• [Task to complete]: In the stretch of records from the line containing "This screenshot has" through the line containing "(x=202, y=65)", switch "download icon" to "save icon" and give those lines again with nothing else changed. Leave the pictures out of your answer.

• [Data section]:
⟨

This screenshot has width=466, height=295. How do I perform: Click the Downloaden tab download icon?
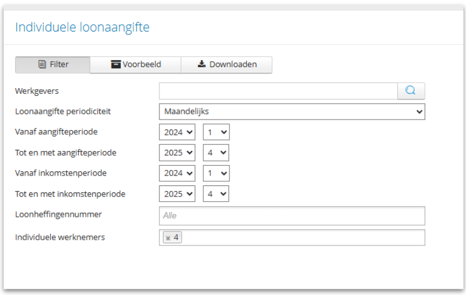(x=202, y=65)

⟩
⟨

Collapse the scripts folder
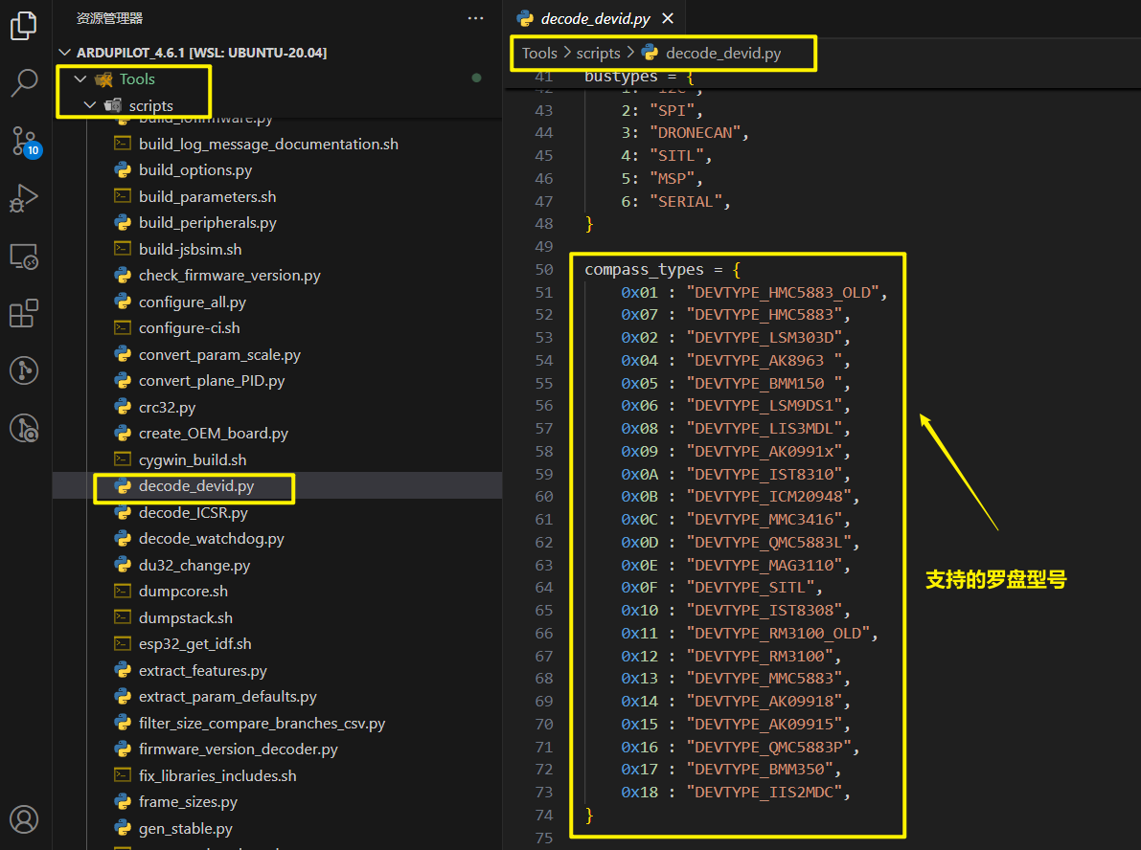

⟩
⟨

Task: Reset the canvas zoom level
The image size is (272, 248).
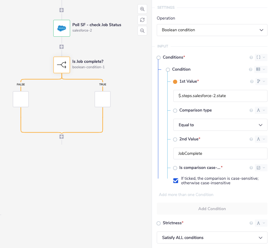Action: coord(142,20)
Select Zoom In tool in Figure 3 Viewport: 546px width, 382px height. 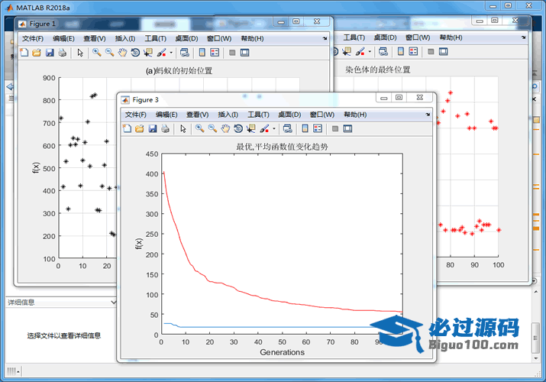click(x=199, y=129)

⟩

• [Complete response]:
This screenshot has width=466, height=295. How do I perform: Click the Downloaden tab save icon?
(x=202, y=65)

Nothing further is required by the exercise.